A decepção acontece quando mesmo esta face do game, que poderia se mostrar positiva, redunda em monotonia e, acima de tudo, em falta de propósito. O potencial do game parece nunca se concretizar. A sensação é de que não há nada para fazer, e que o objetivo do game não passa do que o título sugere: vagar, vagar, vagar… e vagar mais um pouco.
O gameplay é bastante vazio. Wander é divulgado como um MMO sem combate baseado em narrativa. Quando se lê isto, no entanto, não se espera que seja também sem ação.

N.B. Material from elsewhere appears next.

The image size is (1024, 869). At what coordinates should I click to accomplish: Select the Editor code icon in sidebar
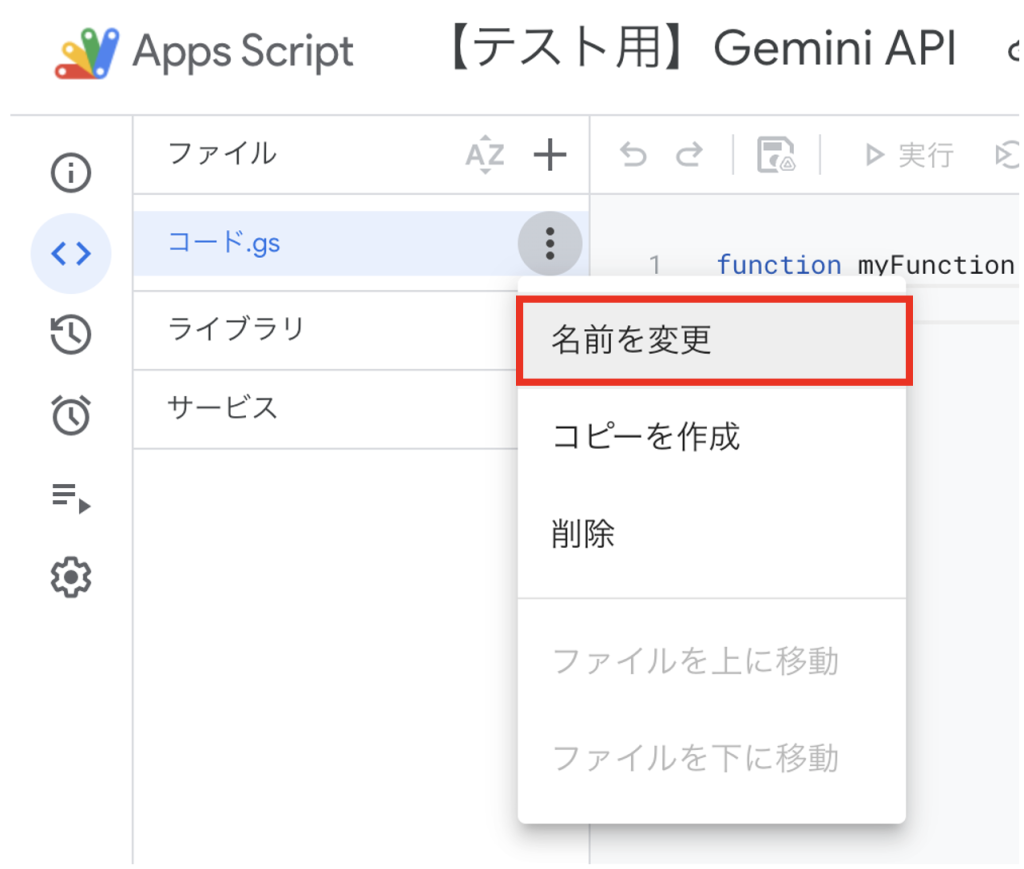[71, 254]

E, na verdade, o que se presencia é isto: uma exploração que não permite que nenhuma ação seja efetuada ou mesmo iniciada.
Como não há menu de missões, mapa, ou mesmo indicações a respeito de um objetivo específico, o que resta ao jogador é caminhar irremediavelmente rumo a lugar nenhum e, em meio a estas caminhadas sem fim, fica a expectativa de que apareça a voz do narrador para que finalmente algum evento seja desencadeado e aconteça qualquer coisa que seja.
Como se isso por si só já não fosse bem frustrante, temos ainda uma questão muito inoportuna: é muito raro encontrarmos algum jogador online, o que destrói quaisquer possibilidades de se realizar as “missões” coletivas que constituem a proposta central do game. E um MMO sem jogadores definitivamente não cumpre seu papel.
Em um segundo momento, analisando agora a qualidade técnica, o jogo possui uma série incontável de problemas que são visualizados já nos seus primeiros dez minutos. Estes problemas envolvem uma movimentação deficiente e excessivamente restritiva dos personagens em determinadas situações, além de uma modelagem grosseira de diversas partes constituintes do cenário. Há uma soma destes dois problemas, aliás: um desajuste absoluto entre o movimento dos personagens e a física do cenário.
Surge também, desta característica, uma questão problemática ao jogador brasileiro: considerando que a força motriz de Wander é a narrativa, se torna obrigatório compreender cada palavra proferida pela voz que narra os acontecimentos e, mais do que isso, que indica o caminho do personagem. O que faz desta questão um problema real é o fato de que não há legendas nem em inglês; então, o conhecimento e a capacidade de compreensão sonora do idioma precisam ser bastante avançados, para não ser perdido este elemento que o jogo traz de novo e que em boa medida se faz interessante.
CONCLUSÃO
A respeito do potencial do jogo não há dúvidas: Wander possui uma proposta esplêndida, ousada e convidativa. Porém, como vimos, esta proposta não foi garantia de boa qualidade, pois o produto final deixa a desejar em vários aspectos.
Fundamentalmente, para que se efetive o grande potencial que o jogo possui, precisam ser feitas diversas mudanças no campo da relação entre jogo e jogador. É igualmente imprescindível uma atenção cuidadosa por parte dos produtores quanto à correção dos graves erros técnicos que assolam o game. Somente assim será desconstruída a sensação de se estar jogando um game completamente inacabado. Por último, mas não menos importante, há a questão da acessibilidade: legendas em vários idiomas seriam de grande ajuda.
É possível que Wander nunca chegue a alcançar uma consistência adequada entre seu conceito e o seu conteúdo, o que seria uma pena, pois ele realmente tem potencial. Mas, se seu conceito corajoso, sua produção e repercussão significam algo é que há um horizonte gamer cheio de novas combinações e possibilidades esperando para ser desbravado. E com certeza, há muitos jogadores abertos a novas descobertas.
Wander está disponível para PC (no Steam) e para PS4, via PSN.